Effects of adjusting for instrumental variables on bias and precision of effect estimates

Abstract

Recent theoretical studies have shown that conditioning on an instrumental variable (IV), a variable that is associated with exposure but not associated with outcome except through exposure, can increase both bias and variance of exposure effect estimates. Although these findings have obvious implications in cases of known IVs, their meaning remains unclear in the more common scenario where investigators are uncertain whether a measured covariate meets the criteria for an IV or rather a confounder. The authors present results from two simulation studies designed to provide insight into the problem of conditioning on potential IVs in routine epidemiologic practice.
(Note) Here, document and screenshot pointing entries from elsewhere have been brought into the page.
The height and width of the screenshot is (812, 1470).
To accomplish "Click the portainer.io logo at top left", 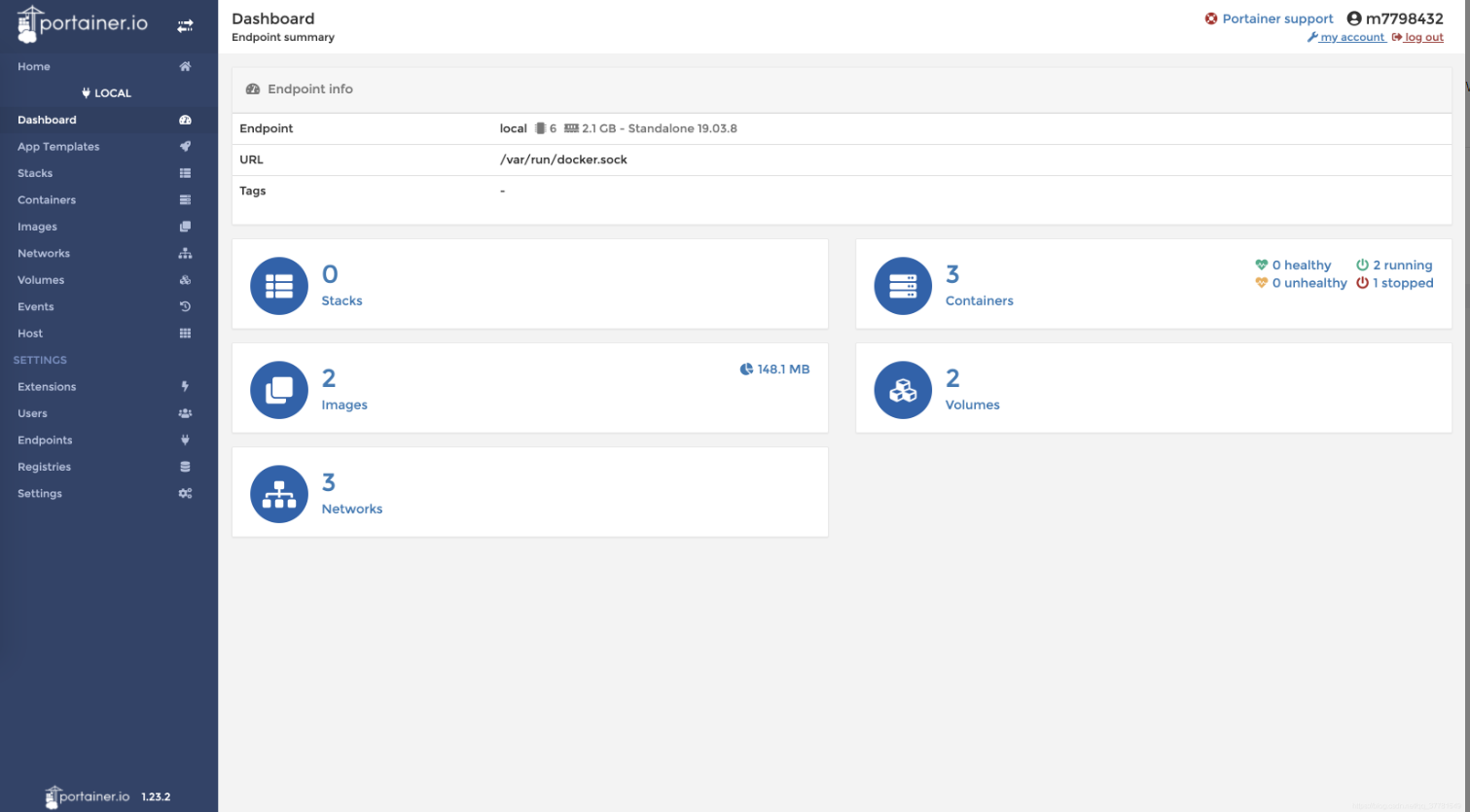I will click(84, 23).
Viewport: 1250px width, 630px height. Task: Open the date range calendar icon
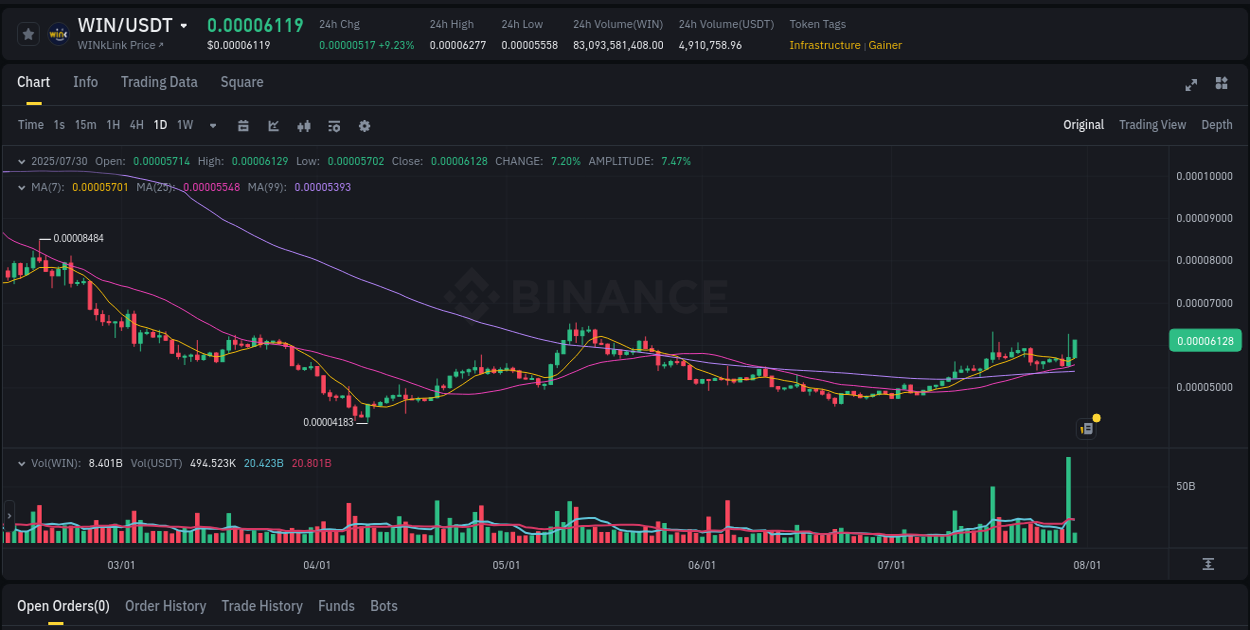[x=244, y=126]
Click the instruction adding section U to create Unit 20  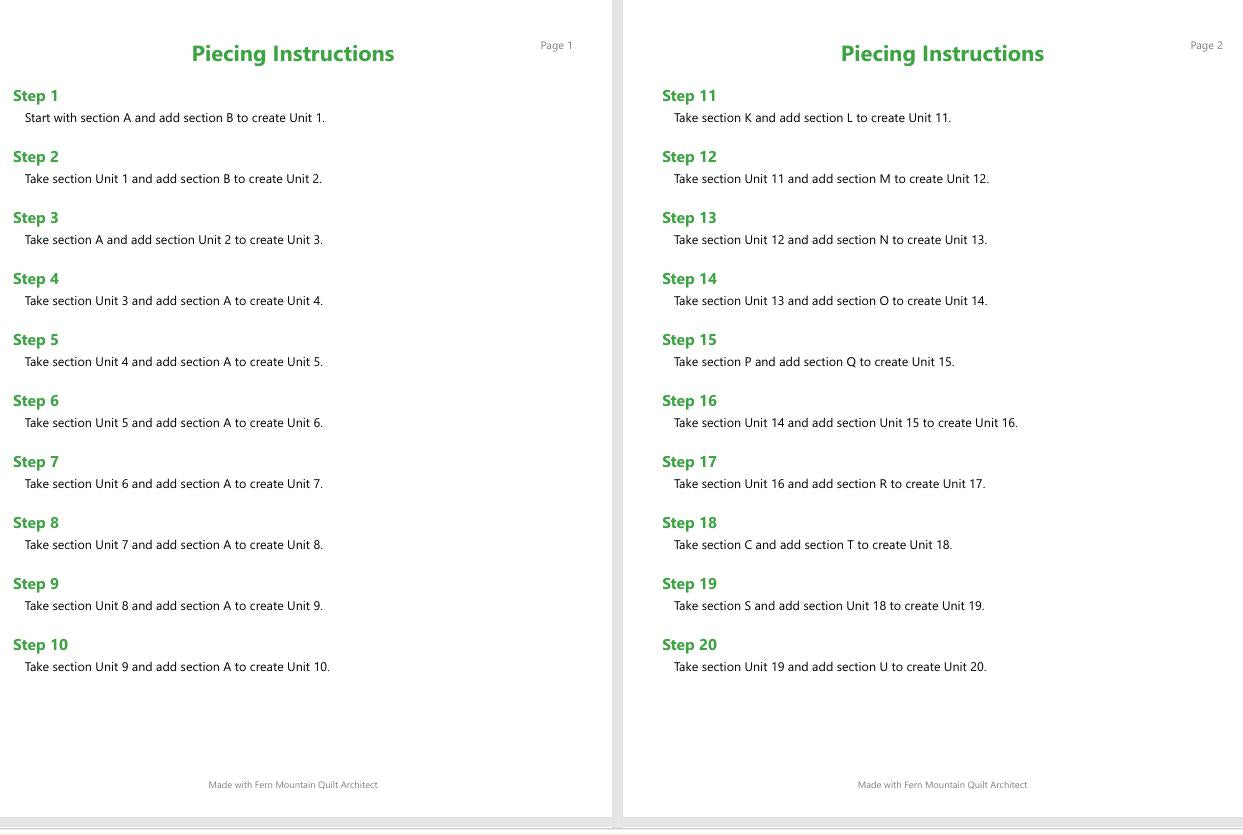[830, 667]
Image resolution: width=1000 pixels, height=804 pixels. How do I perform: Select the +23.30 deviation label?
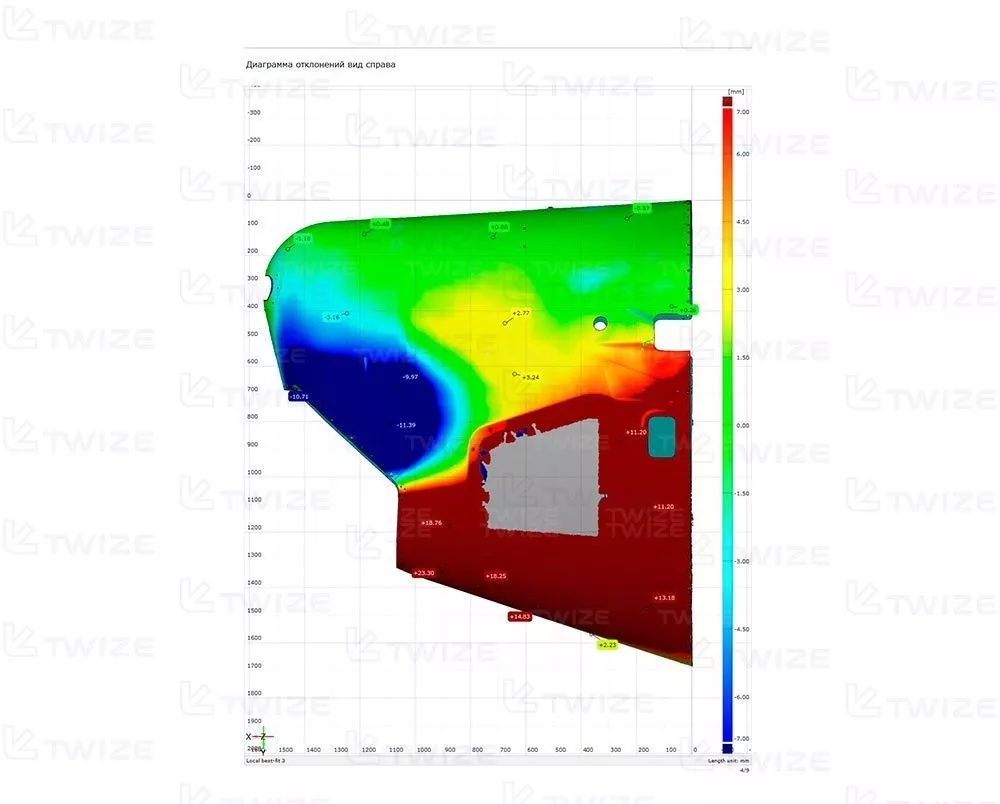click(x=424, y=573)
The simulations explored the effects of conditioning on IVs, near-IVs (predictors of exposure that are weakly associated with outcome), and confounders on the bias and variance of a binary exposure effect estimate. The results indicate that effect estimates which are conditional on a perfect IV or near-IV may have larger bias and variance than the unconditional estimate. However, in most scenarios considered, the increases in error due to conditioning were small compared with the total estimation error. In these cases, minimizing unmeasured confounding should be the priority when selecting variables for adjustment, even at the risk of conditioning on IVs.

Figure 1.

Causal diagram showing an unmeasured confounder, U, and an instrumental variable, Z, of the exposure-outcome pair (X, Y).

Figure 2.

Estimated hazard ratios (HRs) for mortality (top) and hip fracture (bottom) in initiators of statin medication versus initiators of glaucoma medication (details in Appendix 2). The adjustment factors used for each estimate, including the potential instrumental variable (IV) glaucoma diagnosis, are shown on the left. The x-axis is presented on the log scale with tick marks unlogged. The approximate expected effects for mortality and hip fracture were hazard ratios of 0.85 and 1.01, respectively (25). Horizontal bars, 95% confidence interval.

Figure 3.

Causal diagram showing the structure of the simulation studies. Depending on parameter values, the measured covariate Z may act as a confounder or as an instrumental variable for the exposure-outcome pair (X, Y).

Figure 4.

Bias (left panels) and standard error (right panels) of risk difference (RD) estimators with and without conditioning on Z. Each point represents one simulation scenario in the additive simulations with γ₁ = 0 (upper sections), γ₁ = 0.06 (middle sections), or γ₁ = 0.24 (lower sections). The symbols identify values of α₂ (○, zero; ▵, 0.06; +, 0.18; ×, 0.33). The solid diagonal line marks equality. Dashed lines mark the threshold for a 10% increase or decrease, and dotted lines mark a 20% increase or decrease.

Figure 5.

Standard error of exposure effect estimators obtained with and without conditioning on Z under a range of study sizes.

Figure 6.

Bias (left panels) and standard error (right panels) of risk ratio (RR) estimators with and without conditioning on Z. Each point represents one simulation scenario in the multiplicative simulations with γ₁ = 1 (upper sections), γ₁ = 1.2 (middle sections), or γ₁ = 1.8 (lower sections). The symbols identify values of α₂ (○, 1.0; ▵, 1.1); +, 1.3; ×, 1.8). The solid diagonal line marks equality. Dashed lines mark the threshold for a 10% increase or decrease, and dotted lines mark a 20% increase or decrease.